If you’ve spent any time in the Budgeting section of my blog, you may be wondering how in the world someone like me could be qualified to dole out any financial advice. Well, technically I’m not… BUT, throughout all of the hardship we’ve been through, not once did I stop paying our bills or miss a monthly payment. It might have ended up being our downfall, but I bet I went into our bankruptcy with the best credit score they’ve ever seen.
I’ve seen all the magic “cash envelope” methods out there. And I’m sure they work for some people, but the majority of our money is spent online except for the basic groceries and Target/Walmart trips. That just seems like too much juggling. Plus, having cash in my wallet has NEVER proven to be a safe method of saving money.
By no means is this post offering up advice on how to make your way out of debt. Instead, I want to suggest a few different ideas that have made it easier to keep track of those monthly “non-negotiables” like mortgage, cars, utilities, etc. You know, the ones that roll around every month and you have very little say about how much they’re going to be.
#1 SET UP AUTOMATIC PAYMENTS
I’m constantly surprised at how many people manually pay their bills every month, whether it be online, or super old school style via check. There is no better way to forget a payment than having to actually remember to send it in.
#2 CHANGE THE DATES
Most places will let you chose the day your bill is withdrawn from your account. Take a good look at everything going through in a month, and try to space them out so that you’re not getting hit hard all at the same time. I’m not sure what took me so long to think of this. The first of every month used to be a killer for us. Then one day it dawned on me, make it so they’re not all taken out the first week of every month, duh!
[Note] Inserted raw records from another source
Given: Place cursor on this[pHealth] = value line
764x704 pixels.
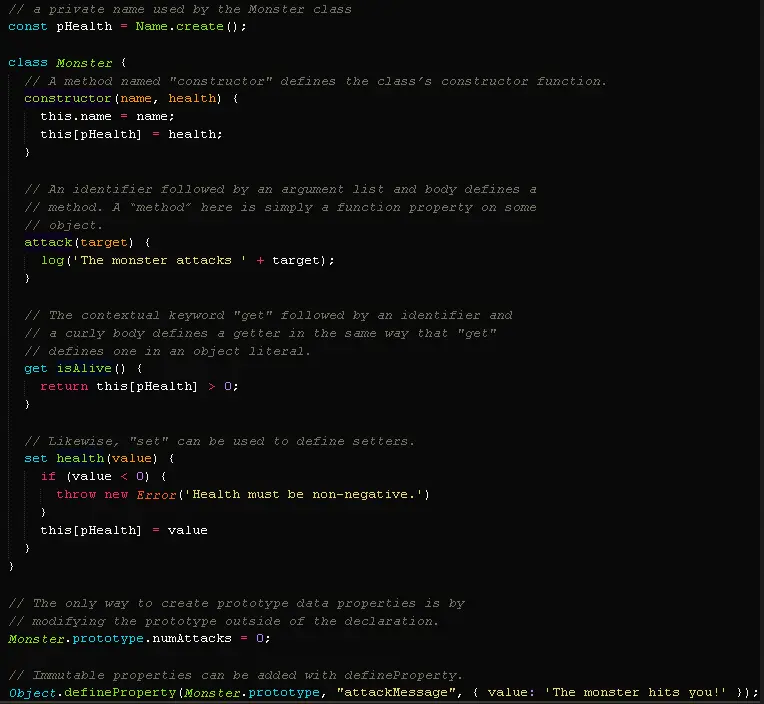Looking at the screenshot, I should [123, 530].
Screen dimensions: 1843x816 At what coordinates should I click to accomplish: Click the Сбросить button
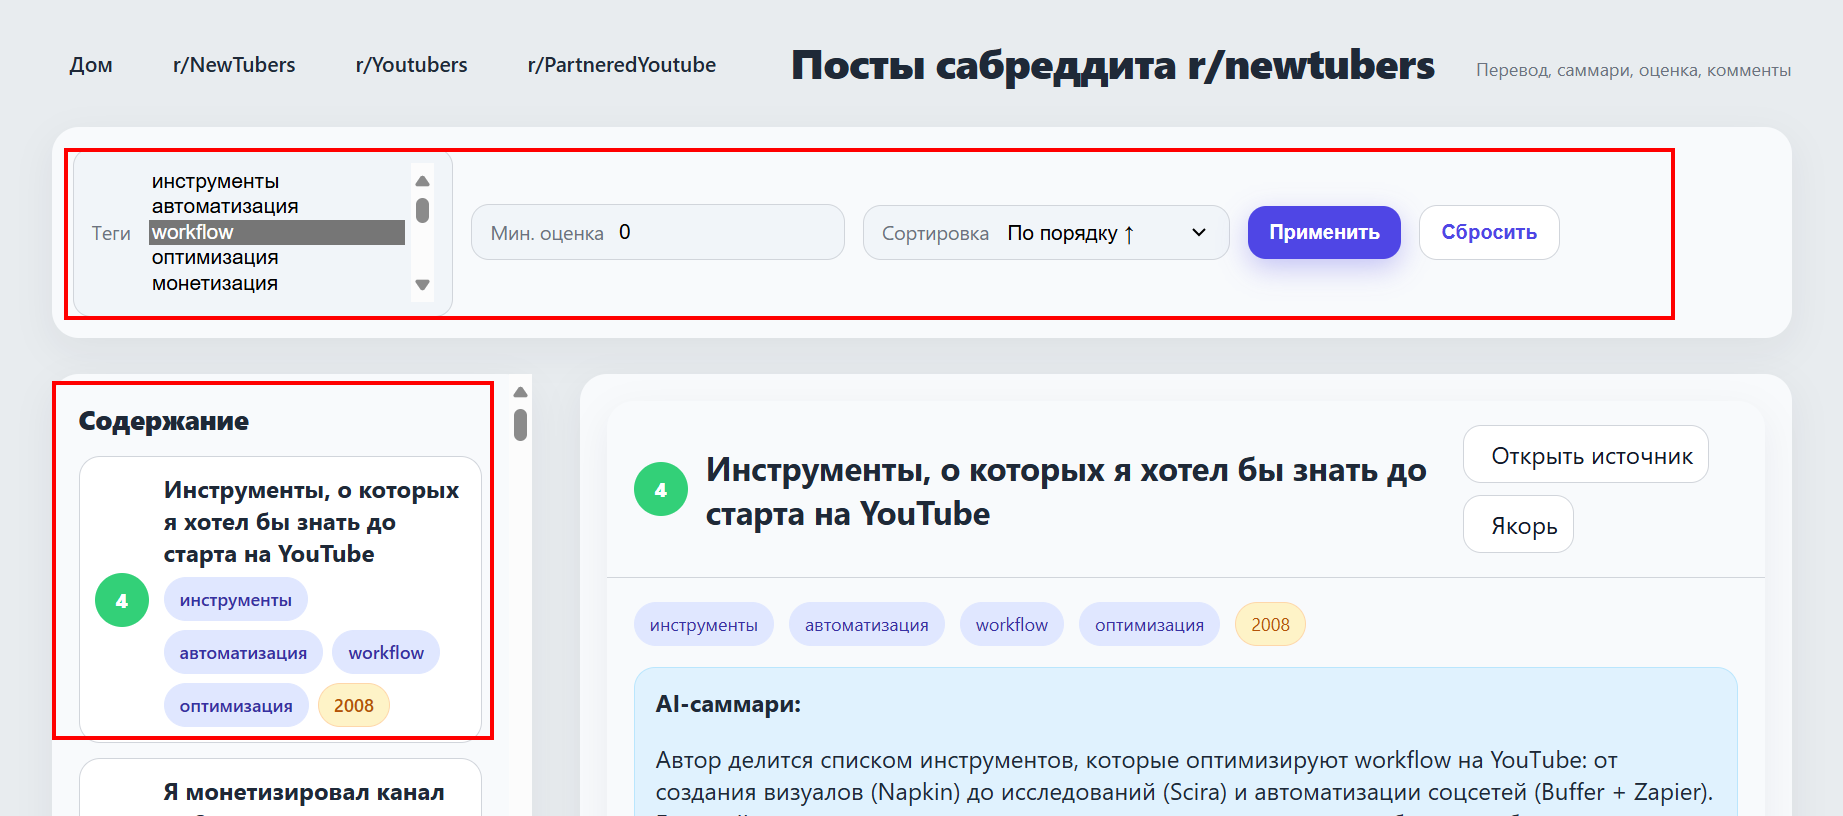(x=1488, y=232)
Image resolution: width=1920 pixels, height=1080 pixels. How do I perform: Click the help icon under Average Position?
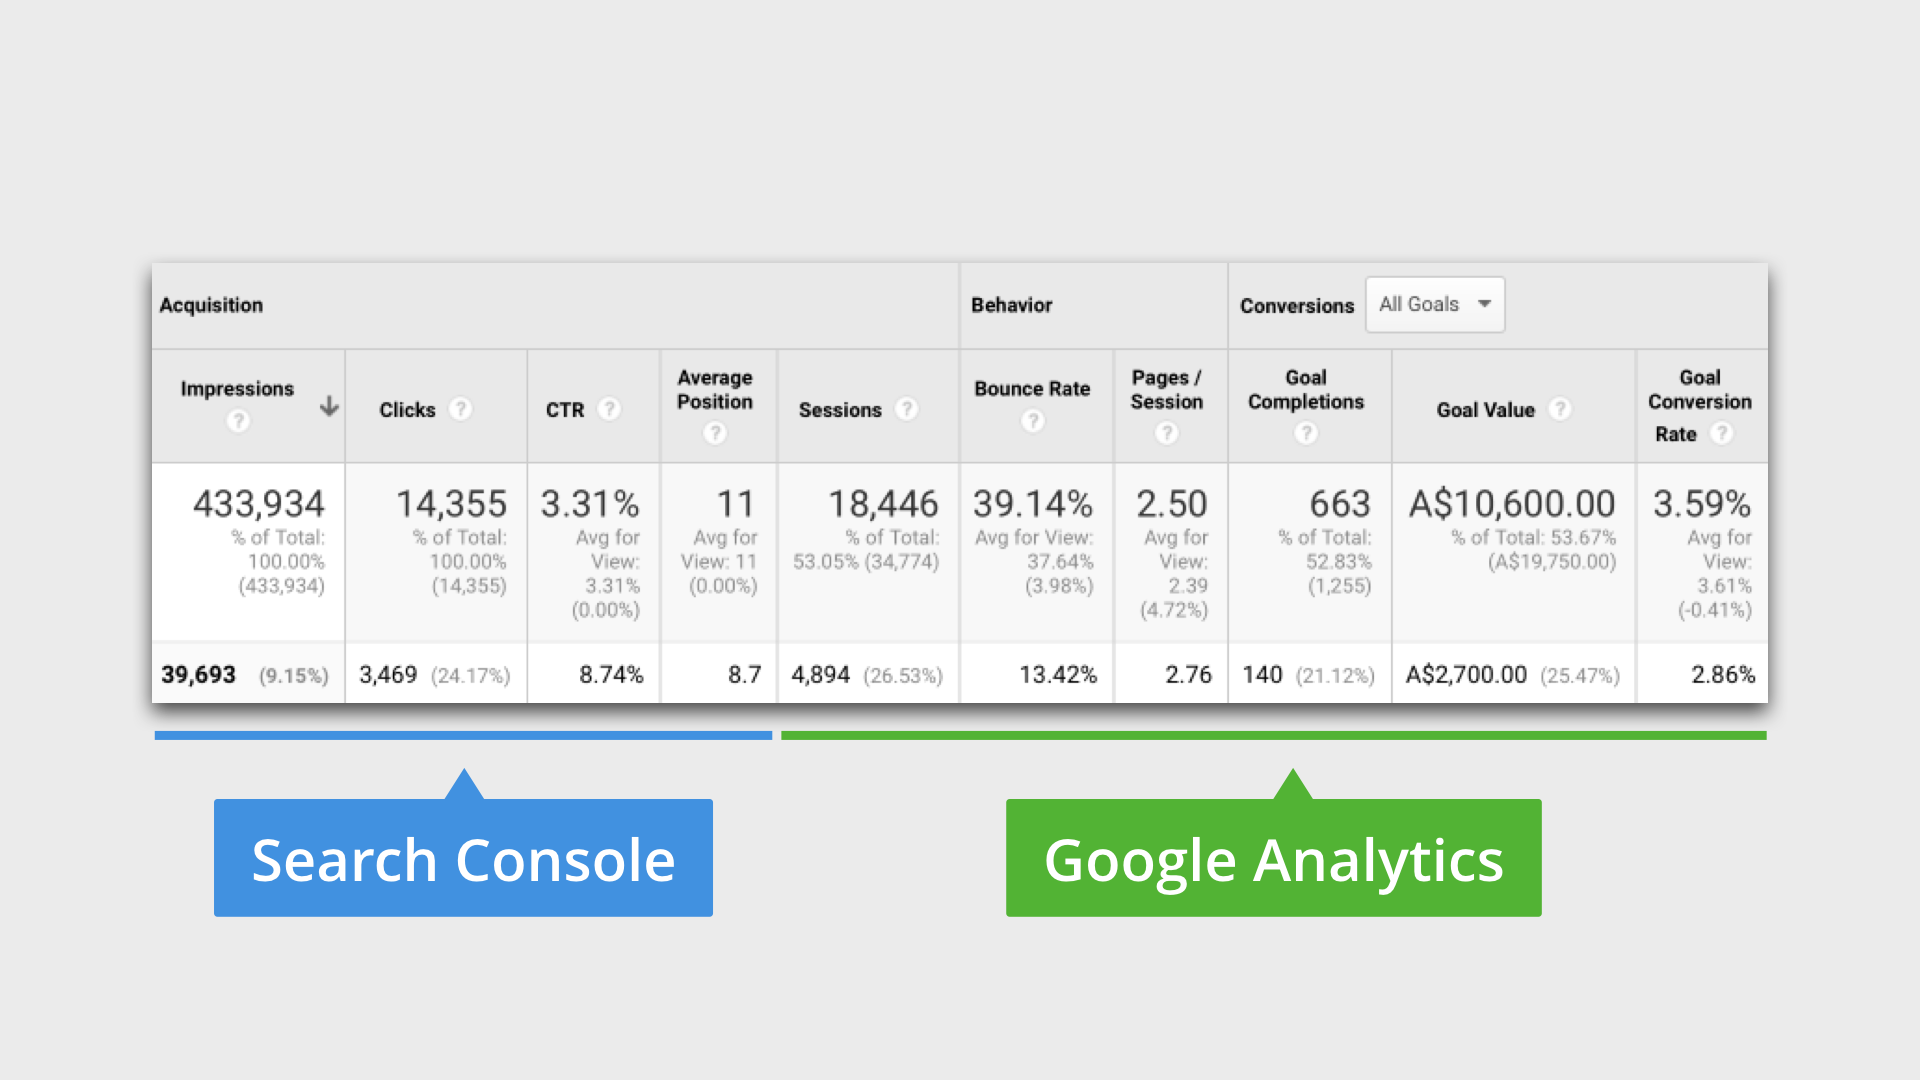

#3 OPEN A NEW CHECKING AND SAVINGS ACCOUNT
This may sound counter-intuitive at first, but this has made a huge difference in helping us know exactly where we stand at any given time. We have one savings account that is actually our savings account. That’s the one we don’t touch (or try not to anyway). We have another account that the mortgage payment comes out of. I’ll put money in that account out of every paycheck, more or less depending on the time of month and what we have going on. But I always know that when the 15th rolls around there’s enough in there to cover they mortgage. Also, since that’s the largest payment each month, we’re not seeing that money in our regular checking account and feeling falsely rich.
#4 KEEP A CALENDAR
I’ve put every single monthly bill we have on my calendar in Outlook. You could also keep it in your phone, or write it on a wall/desk calendar. Every month though, I know exactly what I have coming out of my account and when. This helps us to know exactly how much we do or don’t have to spend when an REI sale comes up (which is apparently too often if you’ve been keeping up with our Expense Reports.)
#5 USE DIRECT DEPOSIT
This may be my favorite tip of them all. I have another account which is only for my car financing, no checks or debit card for it… I barely remember what bank it’s at. But each paycheck half of my car payment gets direct deposited into that account, and then of course the car payment it set up on auto-pay. With the money coming out of my paychecks, that car payment doesn’t even get factored into our income. You can’t spend what’s not there (well, we can argue the semantics of that another time).